Optionally, build the native modules, which include support for searching in encrypted rooms and secure storage. Skipping this step is fine, you just won't have those features.

Then, run

yarn run build

This will do a couple of things:

  • Run the setversion script to set the local package version to match whatever version of Element you installed above.
  • Run electron-builder to build a package. The package built will match the operating system you're running the build process on.

Docker

Alternatively, you can also build using docker, which will always produce the linux package:

# Run this once to make the docker image
yarn run docker:setup

yarn run docker:install
# if you want to build the native modules (this will take a while)
yarn run docker:build:native
yarn run docker:build

After running, the packages should be in dist/.

Starting

If you'd just like to run the electron app locally for development:

# Install electron - we don't normally need electron itself as it's provided
# by electron-builder when building packages
yarn add electron
yarn start

Config

If you'd like the packaged Element to have a configuration file, you can create a config directory and place config.json in there, then specify this directory with the --cfgdir option to yarn run fetch, eg:

mkdir myconfig
cp /path/to/my/config.json myconfig/
yarn run fetch --cfgdir myconfig

The config dir for the official Element app is in element.io. If you use this, your app will auto-update itself using builds from element.io.

Profiles

To run multiple instances of the desktop app for different accounts, you can launch the executable with the --profile argument followed by a unique identifier, e.g element-desktop --profile Work for it to run a separate profile and not interfere with the default one.
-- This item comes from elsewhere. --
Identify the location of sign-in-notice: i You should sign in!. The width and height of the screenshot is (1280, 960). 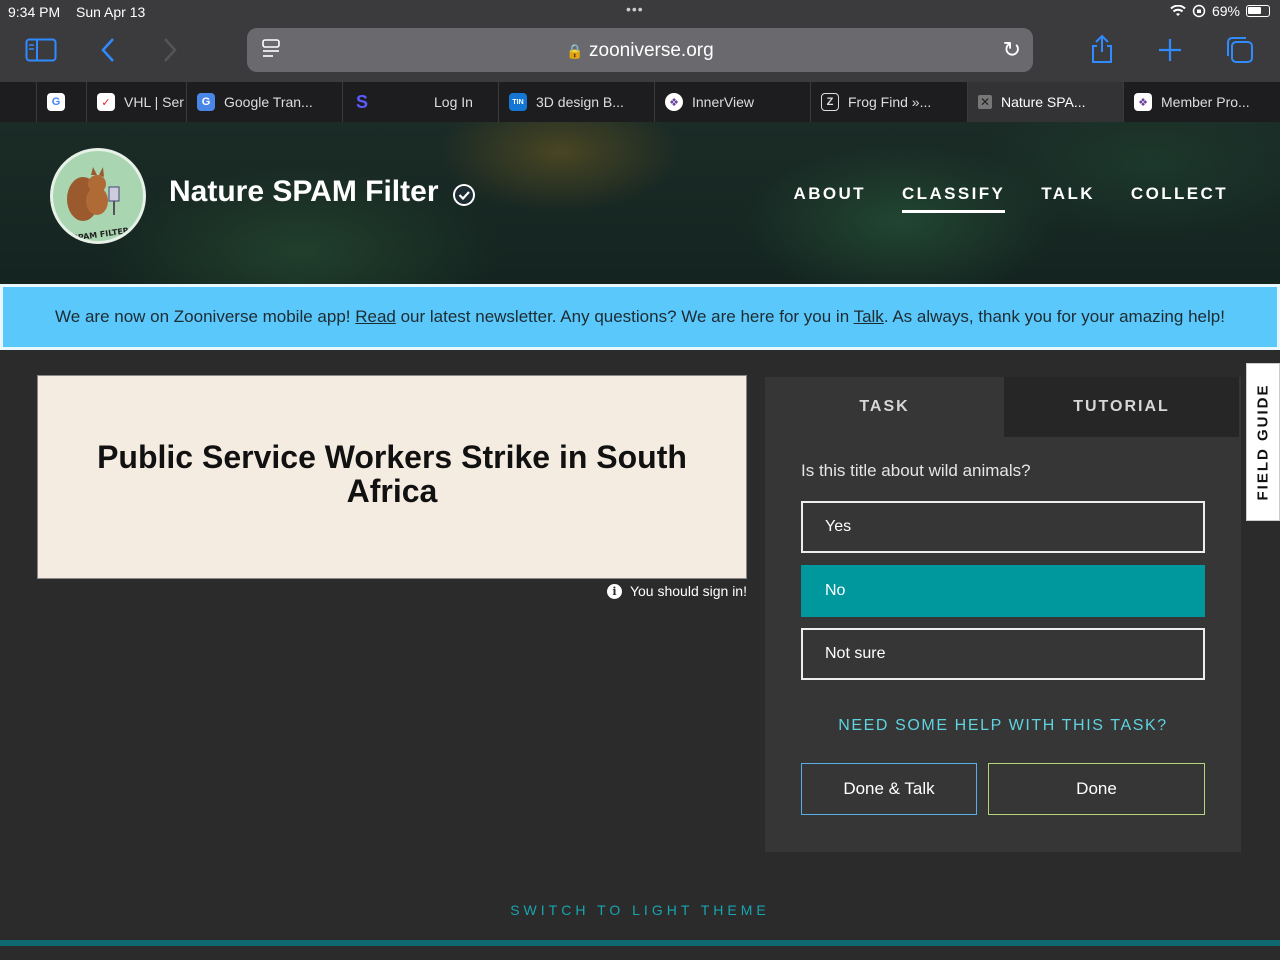
(676, 591). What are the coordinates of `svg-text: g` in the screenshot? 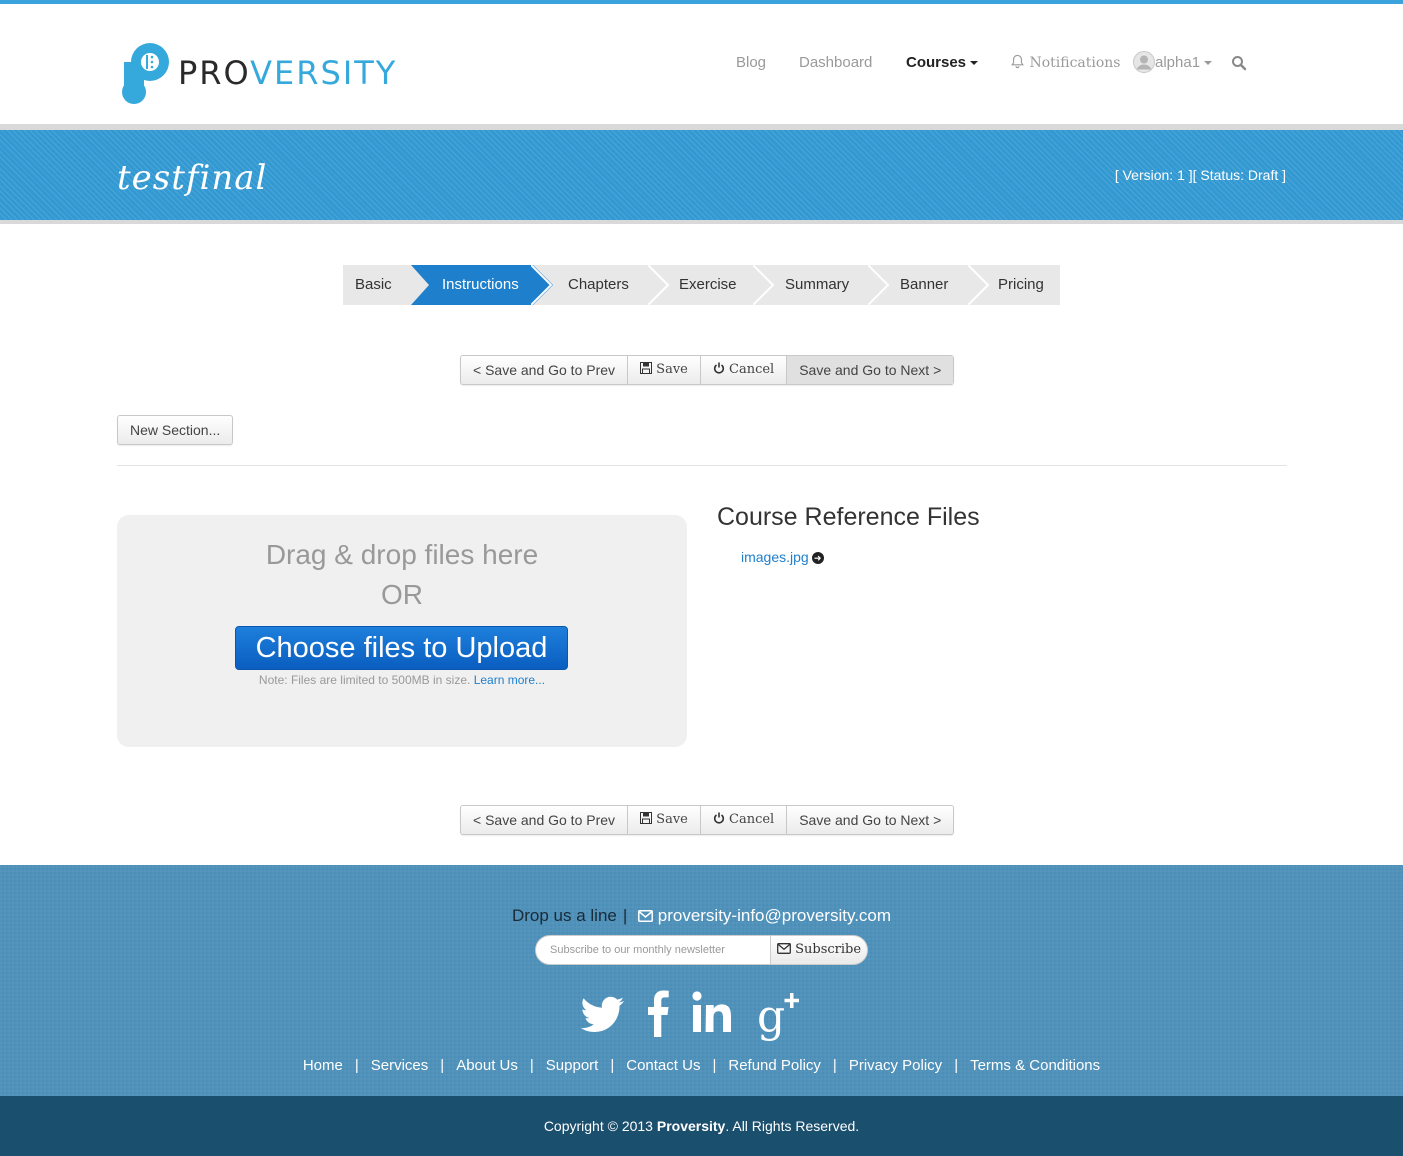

Alternatively, a custom location for the profile data can be specified using the --profile-dir flag followed by the desired path.

User-specified config.json

  • %APPDATA%\$NAME\config.json on Windows
  • $XDG_CONFIG_HOME/$NAME/config.json or ~/.config/$NAME/config.json on Linux
  • ~/Library/Application Support/$NAME/config.json on macOS

In the paths above, $NAME is typically Element, unless you use --profile $PROFILE in which case it becomes Element-$PROFILE, or it is using one of the above created by a pre-1.7 install, in which case it will be Riot or Riot-$PROFILE.

You may also specify a different path entirely for the config.json file by providing the --config $YOUR_CONFIG_JSON_FILE to the process, or via the ELEMENT_DESKTOP_CONFIG_JSON environment variable.

Translations

To add a new translation, head to the translating doc.

For a developer guide, see the translating dev doc.

Report bugs & give feedback

If you run into any bugs or have feedback you'd like to share, please let us know on GitHub.

To help avoid duplicate issues, please view existing issues first (and add a +1) or create a new issue if you can't find it. Please note that this issue tracker is associated with the element-web repo, but is also applied to the code in this repo as well.